Mayor Narine added that the Council was working on a standardised receipt to issue to vendors after they pay their user fee in an effort to develop a more standardised and accountable system.
Meanwhile, highlighting the issues that the Council currently faced with the street vendors, Senior Supervisor of tax within the M&CC, Kurt Clarke explained that issues ranged from payment of user fees to poor environmental hygiene.
He detailed that “what we have discovered over a number of years, with revenue staff and vendors alike, there is always an issue of payment. There have been numerous complaints coming in from not only vendors but also revenue staff”.

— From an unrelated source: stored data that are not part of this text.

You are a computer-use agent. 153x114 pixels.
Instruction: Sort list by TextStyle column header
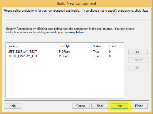[74, 46]
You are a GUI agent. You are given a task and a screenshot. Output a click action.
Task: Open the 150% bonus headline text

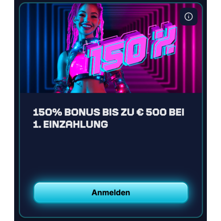tap(109, 118)
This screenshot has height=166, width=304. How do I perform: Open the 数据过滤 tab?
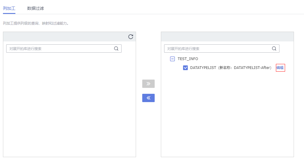point(35,8)
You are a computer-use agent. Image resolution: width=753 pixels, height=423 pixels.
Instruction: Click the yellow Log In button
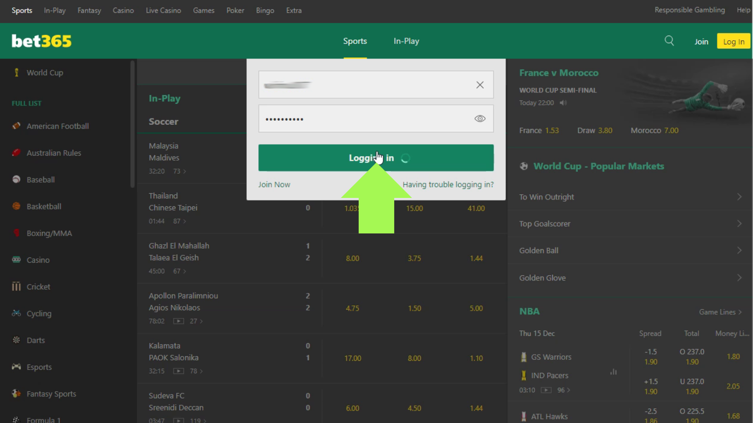[733, 42]
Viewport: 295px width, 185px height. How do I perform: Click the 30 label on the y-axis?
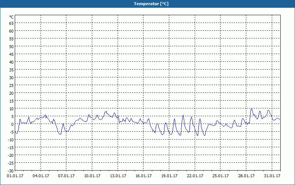pos(11,77)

Additionally, he explained, “What is observed also is the untidiness of our environment. You find vendors are giving persons garbage even to bring outside of the fences here and offload it into our drains. Even between Hincks Street and Avenue of the Republic, you stand there in the nights and you will observe persons are dumping and urinating.”
He noted that with the dumping of the garbage, main drains and even the sewerage system become clogged.
“I observe on numerous occasions that people with disabilities cannot use the pave, they have to walk on the road. You need to control the spaces you use; we notice people are regularly extending without the permission of the Council,” he further explained.
Clarke warned vendors about erecting unauthorised structures on the pavement and along the roadways. He urged vendors that they should remove their belongings after the end of vending daily.
Ultimately, he urged vendors to cooperate with the Council and to work with them to remedy the existing issues. Further, Clarke pleaded for a productive year with fewer confrontations between the vendors and the City Council. (G15)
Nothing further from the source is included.